:: Working data ::
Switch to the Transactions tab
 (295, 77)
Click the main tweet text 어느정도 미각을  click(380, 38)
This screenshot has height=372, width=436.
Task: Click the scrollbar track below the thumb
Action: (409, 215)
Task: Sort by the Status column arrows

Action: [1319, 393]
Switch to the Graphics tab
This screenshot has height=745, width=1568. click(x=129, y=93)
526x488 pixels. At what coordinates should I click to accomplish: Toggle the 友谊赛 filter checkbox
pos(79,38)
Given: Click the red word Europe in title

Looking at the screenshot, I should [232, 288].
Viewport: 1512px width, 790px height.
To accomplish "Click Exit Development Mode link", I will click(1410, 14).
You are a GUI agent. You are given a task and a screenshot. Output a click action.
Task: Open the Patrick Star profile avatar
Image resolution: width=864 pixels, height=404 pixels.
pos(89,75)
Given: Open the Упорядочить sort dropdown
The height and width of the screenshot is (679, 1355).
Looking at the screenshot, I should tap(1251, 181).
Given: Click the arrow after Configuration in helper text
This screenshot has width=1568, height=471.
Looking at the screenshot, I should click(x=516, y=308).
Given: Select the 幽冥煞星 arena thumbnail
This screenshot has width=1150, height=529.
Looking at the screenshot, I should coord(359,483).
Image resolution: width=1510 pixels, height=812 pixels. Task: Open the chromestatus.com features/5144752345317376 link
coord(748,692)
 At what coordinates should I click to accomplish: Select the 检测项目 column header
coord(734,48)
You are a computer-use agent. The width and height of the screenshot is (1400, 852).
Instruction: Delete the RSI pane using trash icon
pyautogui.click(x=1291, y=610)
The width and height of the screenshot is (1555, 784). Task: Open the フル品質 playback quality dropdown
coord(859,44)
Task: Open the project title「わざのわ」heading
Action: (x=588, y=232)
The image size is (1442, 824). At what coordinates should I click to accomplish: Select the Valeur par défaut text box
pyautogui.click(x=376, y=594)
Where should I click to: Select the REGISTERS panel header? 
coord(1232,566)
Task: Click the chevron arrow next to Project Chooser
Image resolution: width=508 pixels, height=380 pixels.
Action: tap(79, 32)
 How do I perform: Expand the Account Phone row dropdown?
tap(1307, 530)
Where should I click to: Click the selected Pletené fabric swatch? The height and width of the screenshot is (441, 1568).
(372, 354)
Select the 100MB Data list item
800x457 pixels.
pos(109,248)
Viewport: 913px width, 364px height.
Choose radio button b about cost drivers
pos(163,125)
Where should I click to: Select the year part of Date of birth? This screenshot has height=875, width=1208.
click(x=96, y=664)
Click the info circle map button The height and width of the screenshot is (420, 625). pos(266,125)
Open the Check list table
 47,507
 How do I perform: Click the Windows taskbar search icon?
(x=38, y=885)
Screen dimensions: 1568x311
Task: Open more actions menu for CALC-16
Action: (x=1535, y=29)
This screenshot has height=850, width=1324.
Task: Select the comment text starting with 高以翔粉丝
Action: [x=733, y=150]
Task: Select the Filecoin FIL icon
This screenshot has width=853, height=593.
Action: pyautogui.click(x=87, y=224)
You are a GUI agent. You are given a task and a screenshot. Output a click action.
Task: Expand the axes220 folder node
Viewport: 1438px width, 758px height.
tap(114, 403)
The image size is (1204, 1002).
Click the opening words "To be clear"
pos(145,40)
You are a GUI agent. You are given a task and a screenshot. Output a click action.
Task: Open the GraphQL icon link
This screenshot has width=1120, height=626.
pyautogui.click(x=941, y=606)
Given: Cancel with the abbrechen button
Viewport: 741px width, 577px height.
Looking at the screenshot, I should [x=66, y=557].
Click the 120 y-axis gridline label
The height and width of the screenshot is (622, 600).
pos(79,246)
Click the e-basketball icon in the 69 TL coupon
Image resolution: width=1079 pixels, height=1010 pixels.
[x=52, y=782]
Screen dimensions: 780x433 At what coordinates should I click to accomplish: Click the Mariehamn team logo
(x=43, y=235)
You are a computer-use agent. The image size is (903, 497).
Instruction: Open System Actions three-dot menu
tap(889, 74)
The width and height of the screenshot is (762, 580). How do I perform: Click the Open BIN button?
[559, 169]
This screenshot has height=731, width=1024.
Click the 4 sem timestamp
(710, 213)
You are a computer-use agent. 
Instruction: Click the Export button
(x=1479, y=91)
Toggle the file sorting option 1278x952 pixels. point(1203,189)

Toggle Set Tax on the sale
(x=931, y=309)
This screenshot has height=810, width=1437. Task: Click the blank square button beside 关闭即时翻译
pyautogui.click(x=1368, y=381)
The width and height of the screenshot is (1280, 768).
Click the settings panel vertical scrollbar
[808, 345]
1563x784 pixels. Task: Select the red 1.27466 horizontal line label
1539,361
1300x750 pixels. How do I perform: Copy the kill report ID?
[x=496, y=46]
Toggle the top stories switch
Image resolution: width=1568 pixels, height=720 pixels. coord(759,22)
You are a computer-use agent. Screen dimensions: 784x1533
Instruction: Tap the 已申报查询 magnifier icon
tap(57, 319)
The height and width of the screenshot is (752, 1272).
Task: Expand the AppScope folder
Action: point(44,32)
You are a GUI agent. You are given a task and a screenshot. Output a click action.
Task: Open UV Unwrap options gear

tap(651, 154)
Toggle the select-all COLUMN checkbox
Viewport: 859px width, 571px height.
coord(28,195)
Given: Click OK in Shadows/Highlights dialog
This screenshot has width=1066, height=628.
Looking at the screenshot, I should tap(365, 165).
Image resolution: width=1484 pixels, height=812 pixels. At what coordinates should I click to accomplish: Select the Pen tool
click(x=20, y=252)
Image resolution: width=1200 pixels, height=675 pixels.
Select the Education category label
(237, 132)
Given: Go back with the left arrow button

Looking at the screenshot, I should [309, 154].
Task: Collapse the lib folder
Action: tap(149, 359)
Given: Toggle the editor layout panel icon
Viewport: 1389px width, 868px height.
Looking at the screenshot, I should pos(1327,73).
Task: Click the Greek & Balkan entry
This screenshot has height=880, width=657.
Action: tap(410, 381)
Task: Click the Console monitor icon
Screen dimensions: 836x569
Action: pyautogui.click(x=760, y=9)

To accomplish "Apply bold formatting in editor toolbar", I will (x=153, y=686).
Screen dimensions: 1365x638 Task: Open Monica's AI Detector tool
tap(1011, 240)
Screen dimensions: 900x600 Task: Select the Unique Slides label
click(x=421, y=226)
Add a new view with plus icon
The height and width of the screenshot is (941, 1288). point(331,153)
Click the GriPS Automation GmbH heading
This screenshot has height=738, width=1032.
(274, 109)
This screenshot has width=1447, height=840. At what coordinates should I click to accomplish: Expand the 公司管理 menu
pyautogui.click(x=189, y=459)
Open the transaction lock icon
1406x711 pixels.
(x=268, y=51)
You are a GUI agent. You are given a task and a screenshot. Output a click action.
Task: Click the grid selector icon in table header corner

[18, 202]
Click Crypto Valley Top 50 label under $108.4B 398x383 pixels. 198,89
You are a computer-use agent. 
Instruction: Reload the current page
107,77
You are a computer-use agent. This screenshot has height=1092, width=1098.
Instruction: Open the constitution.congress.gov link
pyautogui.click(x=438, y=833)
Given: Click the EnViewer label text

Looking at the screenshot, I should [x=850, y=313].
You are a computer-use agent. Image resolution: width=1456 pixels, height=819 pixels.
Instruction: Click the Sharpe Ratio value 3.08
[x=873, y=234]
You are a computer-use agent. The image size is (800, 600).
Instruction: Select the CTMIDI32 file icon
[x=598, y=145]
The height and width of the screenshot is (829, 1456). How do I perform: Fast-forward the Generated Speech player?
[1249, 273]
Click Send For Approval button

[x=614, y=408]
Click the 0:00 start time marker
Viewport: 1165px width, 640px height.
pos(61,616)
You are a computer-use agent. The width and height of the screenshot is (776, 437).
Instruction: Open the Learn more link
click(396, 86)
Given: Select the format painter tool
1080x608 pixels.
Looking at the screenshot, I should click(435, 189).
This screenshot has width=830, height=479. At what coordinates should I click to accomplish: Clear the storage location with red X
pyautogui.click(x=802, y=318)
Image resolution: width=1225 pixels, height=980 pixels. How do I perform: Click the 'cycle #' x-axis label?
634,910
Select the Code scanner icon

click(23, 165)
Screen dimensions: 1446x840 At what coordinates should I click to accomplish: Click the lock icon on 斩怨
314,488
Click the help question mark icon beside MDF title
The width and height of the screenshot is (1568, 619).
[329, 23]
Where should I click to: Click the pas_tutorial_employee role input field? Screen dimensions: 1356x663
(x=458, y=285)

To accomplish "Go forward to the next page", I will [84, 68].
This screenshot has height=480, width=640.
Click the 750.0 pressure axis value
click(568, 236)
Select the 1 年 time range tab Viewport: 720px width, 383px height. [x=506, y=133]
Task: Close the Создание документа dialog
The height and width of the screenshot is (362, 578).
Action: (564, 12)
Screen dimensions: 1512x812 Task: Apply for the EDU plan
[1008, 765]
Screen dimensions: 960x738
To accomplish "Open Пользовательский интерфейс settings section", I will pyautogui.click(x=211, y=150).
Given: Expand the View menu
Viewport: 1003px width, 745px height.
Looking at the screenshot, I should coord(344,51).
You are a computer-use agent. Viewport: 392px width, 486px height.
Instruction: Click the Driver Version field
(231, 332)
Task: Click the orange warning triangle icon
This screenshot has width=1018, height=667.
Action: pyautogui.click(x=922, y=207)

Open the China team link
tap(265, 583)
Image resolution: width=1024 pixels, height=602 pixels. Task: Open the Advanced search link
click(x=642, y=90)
:::
→ **Task description**
Starting at the beginning of the listing and ending at the line containing "Looking at the screenshot, I should tap(1251, 181).", substitute "Change" for "Switch" and reproduce those lines with everything else left as is.

→ **Response below**
Change to the Transactions tab
 (295, 77)
Click the main tweet text 어느정도 미각을  click(380, 38)
This screenshot has height=372, width=436.
Task: Click the scrollbar track below the thumb
Action: (409, 215)
Task: Sort by the Status column arrows

Action: [1319, 393]
Change to the Graphics tab
This screenshot has height=745, width=1568. click(x=129, y=93)
526x488 pixels. At what coordinates should I click to accomplish: Toggle the 友谊赛 filter checkbox
pos(79,38)
Given: Click the red word Europe in title

Looking at the screenshot, I should [232, 288].
Viewport: 1512px width, 790px height.
To accomplish "Click Exit Development Mode link", I will click(1410, 14).
You are a GUI agent. You are given a task and a screenshot. Output a click action.
Task: Open the Patrick Star profile avatar
Image resolution: width=864 pixels, height=404 pixels.
pos(89,75)
Given: Open the Упорядочить sort dropdown
The height and width of the screenshot is (679, 1355).
Looking at the screenshot, I should tap(1251, 181).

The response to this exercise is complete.